Data records:
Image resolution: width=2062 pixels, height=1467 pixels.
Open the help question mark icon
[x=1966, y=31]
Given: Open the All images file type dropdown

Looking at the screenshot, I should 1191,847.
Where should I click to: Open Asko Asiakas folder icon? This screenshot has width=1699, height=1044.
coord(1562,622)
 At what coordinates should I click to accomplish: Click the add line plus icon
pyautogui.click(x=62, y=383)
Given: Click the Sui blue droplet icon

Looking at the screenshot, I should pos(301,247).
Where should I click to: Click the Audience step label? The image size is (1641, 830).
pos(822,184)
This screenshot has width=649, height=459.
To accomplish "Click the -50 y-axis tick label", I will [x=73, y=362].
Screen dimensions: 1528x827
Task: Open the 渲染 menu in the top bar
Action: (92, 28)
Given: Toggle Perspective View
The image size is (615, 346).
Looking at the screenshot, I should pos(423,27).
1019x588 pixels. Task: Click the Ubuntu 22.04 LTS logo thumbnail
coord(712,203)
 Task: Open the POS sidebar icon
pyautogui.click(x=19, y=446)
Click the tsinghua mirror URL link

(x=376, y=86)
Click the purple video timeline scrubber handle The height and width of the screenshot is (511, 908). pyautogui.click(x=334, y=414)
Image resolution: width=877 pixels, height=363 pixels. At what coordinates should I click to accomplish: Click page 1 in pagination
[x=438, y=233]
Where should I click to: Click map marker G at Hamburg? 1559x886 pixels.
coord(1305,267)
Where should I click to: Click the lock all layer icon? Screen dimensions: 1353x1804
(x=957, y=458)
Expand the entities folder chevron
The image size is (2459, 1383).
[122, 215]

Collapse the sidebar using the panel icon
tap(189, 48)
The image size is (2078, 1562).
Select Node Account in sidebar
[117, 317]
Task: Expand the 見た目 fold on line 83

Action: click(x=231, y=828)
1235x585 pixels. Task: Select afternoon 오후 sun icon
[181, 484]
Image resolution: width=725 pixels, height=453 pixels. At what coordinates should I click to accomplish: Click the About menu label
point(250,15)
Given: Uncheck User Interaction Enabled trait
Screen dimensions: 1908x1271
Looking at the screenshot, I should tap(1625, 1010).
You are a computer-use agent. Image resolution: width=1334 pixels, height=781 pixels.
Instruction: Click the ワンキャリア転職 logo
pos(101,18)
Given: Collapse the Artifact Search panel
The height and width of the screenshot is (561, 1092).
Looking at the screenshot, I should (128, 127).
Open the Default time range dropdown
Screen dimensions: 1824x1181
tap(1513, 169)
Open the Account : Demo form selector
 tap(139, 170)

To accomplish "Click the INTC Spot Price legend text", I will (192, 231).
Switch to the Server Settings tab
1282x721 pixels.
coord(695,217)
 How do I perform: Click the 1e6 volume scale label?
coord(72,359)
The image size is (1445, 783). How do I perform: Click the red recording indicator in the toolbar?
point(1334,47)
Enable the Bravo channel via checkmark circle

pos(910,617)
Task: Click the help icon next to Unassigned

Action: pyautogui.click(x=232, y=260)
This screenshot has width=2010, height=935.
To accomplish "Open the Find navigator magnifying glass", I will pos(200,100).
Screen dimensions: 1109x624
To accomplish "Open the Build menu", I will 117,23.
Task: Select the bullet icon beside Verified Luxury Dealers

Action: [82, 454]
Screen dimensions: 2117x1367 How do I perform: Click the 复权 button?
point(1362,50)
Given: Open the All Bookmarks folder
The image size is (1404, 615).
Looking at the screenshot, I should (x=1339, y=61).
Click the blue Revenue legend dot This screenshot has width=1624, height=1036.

Exercise aim:
Consider the string "legend". State how many lines of the data contain it, giving the number alone.

Response to the task:
2